→ **Task data**:
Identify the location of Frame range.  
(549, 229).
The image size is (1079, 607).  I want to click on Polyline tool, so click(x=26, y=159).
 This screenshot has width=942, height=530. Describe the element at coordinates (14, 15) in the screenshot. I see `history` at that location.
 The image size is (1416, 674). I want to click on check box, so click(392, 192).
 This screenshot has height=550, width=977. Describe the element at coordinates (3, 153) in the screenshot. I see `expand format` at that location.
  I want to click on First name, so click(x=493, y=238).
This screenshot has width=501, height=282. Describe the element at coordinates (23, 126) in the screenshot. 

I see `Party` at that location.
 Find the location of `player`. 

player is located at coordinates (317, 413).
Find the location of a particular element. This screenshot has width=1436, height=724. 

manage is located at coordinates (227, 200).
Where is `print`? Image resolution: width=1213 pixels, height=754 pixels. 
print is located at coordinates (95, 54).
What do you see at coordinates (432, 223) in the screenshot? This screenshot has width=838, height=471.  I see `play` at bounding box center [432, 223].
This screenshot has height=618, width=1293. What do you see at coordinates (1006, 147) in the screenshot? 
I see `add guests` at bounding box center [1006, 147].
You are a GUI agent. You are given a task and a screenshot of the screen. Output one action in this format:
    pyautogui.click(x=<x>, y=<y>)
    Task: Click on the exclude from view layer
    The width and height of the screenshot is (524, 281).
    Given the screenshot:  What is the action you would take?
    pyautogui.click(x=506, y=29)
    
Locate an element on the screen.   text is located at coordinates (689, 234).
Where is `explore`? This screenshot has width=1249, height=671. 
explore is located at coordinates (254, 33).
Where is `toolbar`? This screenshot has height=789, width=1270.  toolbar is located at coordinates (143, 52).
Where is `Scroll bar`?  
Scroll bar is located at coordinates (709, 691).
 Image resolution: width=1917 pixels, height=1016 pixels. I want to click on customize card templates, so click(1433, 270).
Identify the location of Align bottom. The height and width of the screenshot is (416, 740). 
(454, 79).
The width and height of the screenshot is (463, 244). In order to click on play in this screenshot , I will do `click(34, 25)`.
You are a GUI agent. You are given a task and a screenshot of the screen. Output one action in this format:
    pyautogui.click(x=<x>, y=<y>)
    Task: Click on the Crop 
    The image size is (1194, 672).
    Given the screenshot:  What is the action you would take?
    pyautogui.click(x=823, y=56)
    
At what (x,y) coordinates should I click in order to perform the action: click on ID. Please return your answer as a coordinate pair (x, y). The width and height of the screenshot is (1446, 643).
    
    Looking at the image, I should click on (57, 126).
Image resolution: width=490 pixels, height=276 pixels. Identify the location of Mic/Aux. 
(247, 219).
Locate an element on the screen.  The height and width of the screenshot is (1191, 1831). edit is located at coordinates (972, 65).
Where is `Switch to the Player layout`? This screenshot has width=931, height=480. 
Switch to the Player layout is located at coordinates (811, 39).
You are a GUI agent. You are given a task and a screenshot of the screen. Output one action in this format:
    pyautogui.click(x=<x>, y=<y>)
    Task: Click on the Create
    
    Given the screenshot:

→ **Given request**:
Set out every line of the records above as a JSON list of strings, one string per line, with the blank lines omitted.

→ **Written answer**:
[
  "Identify the location of Frame range.  ",
  "(549, 229).",
  "The image size is (1079, 607).  I want to click on Polyline tool, so click(x=26, y=159).",
  " This screenshot has width=942, height=530. Describe the element at coordinates (14, 15) in the screenshot. I see `history` at that location.",
  " The image size is (1416, 674). I want to click on check box, so click(392, 192).",
  " This screenshot has height=550, width=977. Describe the element at coordinates (3, 153) in the screenshot. I see `expand format` at that location.",
  "  I want to click on First name, so click(x=493, y=238).",
  "This screenshot has width=501, height=282. Describe the element at coordinates (23, 126) in the screenshot. ",
  "I see `Party` at that location.",
  " Find the location of `player`. ",
  "player is located at coordinates (317, 413).",
  "Find the location of a particular element. This screenshot has width=1436, height=724. ",
  "manage is located at coordinates (227, 200).",
  "Where is `print`? Image resolution: width=1213 pixels, height=754 pixels. ",
  "print is located at coordinates (95, 54).",
  "What do you see at coordinates (432, 223) in the screenshot? This screenshot has width=838, height=471.  I see `play` at bounding box center [432, 223].",
  "This screenshot has height=618, width=1293. What do you see at coordinates (1006, 147) in the screenshot? ",
  "I see `add guests` at bounding box center [1006, 147].",
  "You are a GUI agent. You are given a task and a screenshot of the screen. Output one action in this format:",
  "    pyautogui.click(x=<x>, y=<y>)",
  "    Task: Click on the exclude from view layer",
  "    The width and height of the screenshot is (524, 281).",
  "    Given the screenshot:  What is the action you would take?",
  "    pyautogui.click(x=506, y=29)",
  "Locate an element on the screen.   text is located at coordinates (689, 234).",
  "Where is `explore`? This screenshot has width=1249, height=671. ",
  "explore is located at coordinates (254, 33).",
  "Where is `toolbar`? This screenshot has height=789, width=1270.  toolbar is located at coordinates (143, 52).",
  "Where is `Scroll bar`?  ",
  "Scroll bar is located at coordinates (709, 691).",
  " Image resolution: width=1917 pixels, height=1016 pixels. I want to click on customize card templates, so click(1433, 270).",
  "Identify the location of Align bottom. The height and width of the screenshot is (416, 740). ",
  "(454, 79).",
  "The width and height of the screenshot is (463, 244). In order to click on play in this screenshot , I will do `click(34, 25)`.",
  "You are a GUI agent. You are given a task and a screenshot of the screen. Output one action in this format:",
  "    pyautogui.click(x=<x>, y=<y>)",
  "    Task: Click on the Crop ",
  "    The image size is (1194, 672).",
  "    Given the screenshot:  What is the action you would take?",
  "    pyautogui.click(x=823, y=56)",
  "At what (x,y) coordinates should I click in order to perform the action: click on ID. Please return your answer as a coordinate pair (x, y). The width and height of the screenshot is (1446, 643).",
  "    Looking at the image, I should click on (57, 126).",
  "Image resolution: width=490 pixels, height=276 pixels. Identify the location of Mic/Aux. ",
  "(247, 219).",
  "Locate an element on the screen.  The height and width of the screenshot is (1191, 1831). edit is located at coordinates (972, 65).",
  "Where is `Switch to the Player layout`? This screenshot has width=931, height=480. ",
  "Switch to the Player layout is located at coordinates (811, 39).",
  "You are a GUI agent. You are given a task and a screenshot of the screen. Output one action in this format:",
  "    pyautogui.click(x=<x>, y=<y>)",
  "    Task: Click on the Create",
  "    Given the screenshot:"
]